MSI techniques are beneficial when the investigation of selected substances is important. It is clearly shown in the analysis of different biomaterials designed to elute active substances, such as drug-eluting stents, metal ion-eluting bone implants, or long-acting parenteral implants (LAP). Here, the analysis of elution of active substances from the material and its distribution in the surrounding tissue is important. Such research allows us to create kinetic models for the observed phenomena which may in the future allow us to obtain better materials and reduce the number of animal experiments [64]. Knowledge obtained in that way is crucial because in the future this kind of biomaterials may deliver drugs directly to where they should be active, replace inconvenient drug dosage, or reduce the amount of active substances that have to be administrated. It is worth mentioning that this kind of formulation may be preferred for the treatment of chronic diseases.
Another kind of study is devoted to analyzing the interaction of biomaterial with the surrounding tissues. Such investigations may indicate proteins and lipids that interact with the designed biomaterial. Once again obtained data may help to create biomaterials with better parameters adapted to their functions, since, in some circumstances, strong integration is welcome, and in others, not (for example, in the case of dialyzer membranes).
In conclusion, we cannot forget about the role of MSI in the quality control of designed materials produced by different techniques such as inject-printing or plasma lithography.

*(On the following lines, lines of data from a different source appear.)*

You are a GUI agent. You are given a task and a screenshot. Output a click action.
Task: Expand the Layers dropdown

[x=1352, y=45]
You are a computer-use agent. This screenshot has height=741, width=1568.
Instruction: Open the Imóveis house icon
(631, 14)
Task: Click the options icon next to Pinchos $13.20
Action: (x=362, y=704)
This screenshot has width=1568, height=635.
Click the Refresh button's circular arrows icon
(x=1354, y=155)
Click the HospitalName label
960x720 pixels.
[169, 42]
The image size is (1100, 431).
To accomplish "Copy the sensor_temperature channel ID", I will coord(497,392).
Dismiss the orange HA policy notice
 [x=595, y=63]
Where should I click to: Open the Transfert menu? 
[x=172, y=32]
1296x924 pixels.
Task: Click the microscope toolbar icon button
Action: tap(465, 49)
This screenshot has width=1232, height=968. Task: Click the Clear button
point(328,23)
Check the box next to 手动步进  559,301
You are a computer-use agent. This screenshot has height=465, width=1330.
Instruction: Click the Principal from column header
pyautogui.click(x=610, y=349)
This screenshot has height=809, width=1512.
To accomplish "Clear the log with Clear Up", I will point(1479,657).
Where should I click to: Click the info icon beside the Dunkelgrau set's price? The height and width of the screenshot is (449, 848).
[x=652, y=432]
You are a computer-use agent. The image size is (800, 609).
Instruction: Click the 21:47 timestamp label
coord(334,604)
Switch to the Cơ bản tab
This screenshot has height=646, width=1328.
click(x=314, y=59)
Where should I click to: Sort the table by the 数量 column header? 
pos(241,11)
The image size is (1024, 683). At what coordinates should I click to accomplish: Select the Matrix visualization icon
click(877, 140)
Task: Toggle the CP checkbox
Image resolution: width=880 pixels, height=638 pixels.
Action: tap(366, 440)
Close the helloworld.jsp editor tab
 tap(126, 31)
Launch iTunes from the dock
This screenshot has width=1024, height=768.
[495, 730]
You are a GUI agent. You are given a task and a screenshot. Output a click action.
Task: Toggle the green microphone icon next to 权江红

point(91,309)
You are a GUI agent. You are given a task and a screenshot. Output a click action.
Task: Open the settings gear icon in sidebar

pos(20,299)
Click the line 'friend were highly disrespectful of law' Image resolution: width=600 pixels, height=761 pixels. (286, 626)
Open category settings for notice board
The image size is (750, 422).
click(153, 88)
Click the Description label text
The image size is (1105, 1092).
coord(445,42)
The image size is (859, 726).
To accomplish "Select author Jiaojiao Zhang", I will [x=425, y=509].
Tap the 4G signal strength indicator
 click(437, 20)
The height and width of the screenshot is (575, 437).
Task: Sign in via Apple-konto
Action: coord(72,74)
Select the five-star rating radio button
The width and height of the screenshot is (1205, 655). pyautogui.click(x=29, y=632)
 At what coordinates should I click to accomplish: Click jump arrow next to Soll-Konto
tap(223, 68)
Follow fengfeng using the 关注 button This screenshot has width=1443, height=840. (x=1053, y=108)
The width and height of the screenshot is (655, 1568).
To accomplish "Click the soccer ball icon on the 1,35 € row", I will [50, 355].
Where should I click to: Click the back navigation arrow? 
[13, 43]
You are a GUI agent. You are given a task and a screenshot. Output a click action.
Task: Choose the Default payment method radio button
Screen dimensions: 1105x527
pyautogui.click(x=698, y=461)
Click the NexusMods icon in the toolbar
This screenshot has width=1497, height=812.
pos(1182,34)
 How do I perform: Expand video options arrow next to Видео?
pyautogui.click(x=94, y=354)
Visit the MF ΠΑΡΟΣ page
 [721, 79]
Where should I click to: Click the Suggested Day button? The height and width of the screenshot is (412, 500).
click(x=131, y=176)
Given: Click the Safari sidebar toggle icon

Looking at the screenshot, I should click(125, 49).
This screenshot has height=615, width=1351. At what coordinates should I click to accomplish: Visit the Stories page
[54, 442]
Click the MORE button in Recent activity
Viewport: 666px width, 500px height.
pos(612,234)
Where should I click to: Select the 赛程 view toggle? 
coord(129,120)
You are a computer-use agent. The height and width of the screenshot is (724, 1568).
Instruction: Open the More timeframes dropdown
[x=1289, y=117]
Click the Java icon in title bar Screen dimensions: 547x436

Such materials may, in the future, revolutionize drug administration and act as a novel drug carrier that allows for personalized medicine formulation.
Nevertheless, biomaterials analysis could be challenging in a few ways, but the attempts to overcome these obstacles demonstrate the growing need for this type of analysis for biomaterials. First of all, classical MSI measurement is focused on the analysis of very thin samples placed on the conductive surface. Biomaterials could have much more complex shapes. Attempts to circumvent these obstacles demonstrate the growing need for this type of analysis for biomaterials. For example, Huang et al. [40] patented a special sample holding plate (USA, patent application No. # 20090294695) for 3D MALDI analysis of drug-eluting stents. Liang et al. developed a new method for measuring the samples that accumulate a charge, which is a problem for materials that are polymer-based, such as long-acting parenteral (LAP) implants [98]. They also designed a new MALDI holder to be able to measure the bulk section of an implant (1 cm long) since cutting it into thin slices on the cryotome at low temperatures was problematic. To avoid charge build-up on the surface of the LAP rod during the imaging run—a 5 nm thin layer of platinum was deposited on the surface of LAP implant samples. After that, a classical DHB matrix was used. The trend that is focused on adapting MALDI for biomaterials analysis also indicates the growing importance of such measurements. SIMS is a very versatile technique since, apart from the flat thin samples, more complex ones could be measured. To name a few: contact surface of the implant and bone [62], the section of microspheres [99], or nanofibers electrospun onto Al foil before the measurements [100]. However, the most significant limitation of SIMS measurements is high in-source fragmentation, and very often, finding characteristic peaks for analyzed substances demands PCA analysis. In contradiction, MALDI offers easier mass spectra interpretation and, once again, the attempts to adapt it for the biomaterials analysis indicate the usefulness of the knowledge obtained by this analysis.
Additionally, due to the constantly growing analytical capabilities of mass spectrometers, including spatial resolution, mass resolution, and scanning speed, it seems that their increasing use for the analysis of the surface of biomaterials is a foregone conclusion for the coming years.

Supplementary Materials

The following supporting information can be downloaded at: https://www.mdpi.com/article/10.3390/ma16186343/s1, Table S1: A tabulation of the main aspects of articles discussed in this review [17,38,40,46,49,50,51,52,58,62,63,64,65,68,69,70,72,78,83,88,93,96,98,99,100,102,103,104,105,106,107,108,110,111].

Author Contributions

Conceptualization, A.B.-K.; writing—original draft preparation, P.K., A.B.-K., A.D., J.N.-K., P.S. and M.S.; writing—review and editing, A.B.-K., P.S. and M.S.; visualization, A.B.-K.; supervision, A.B.-K., P.S. and M.S.; project administration, M.S.; funding acquisition, A.B.-K. All authors have read and agreed to the published version of the manuscript.

Funding

This research was funded by the Polish National Science Center (NCN) grant number 2018/29/B/NZ4/02243 to A.B.-K, subsidy no 16.16.160.557 of the Polish Ministry of Science and Education and was partly supported by program “Excellence initiative—research university” for the AGH University of Krakow.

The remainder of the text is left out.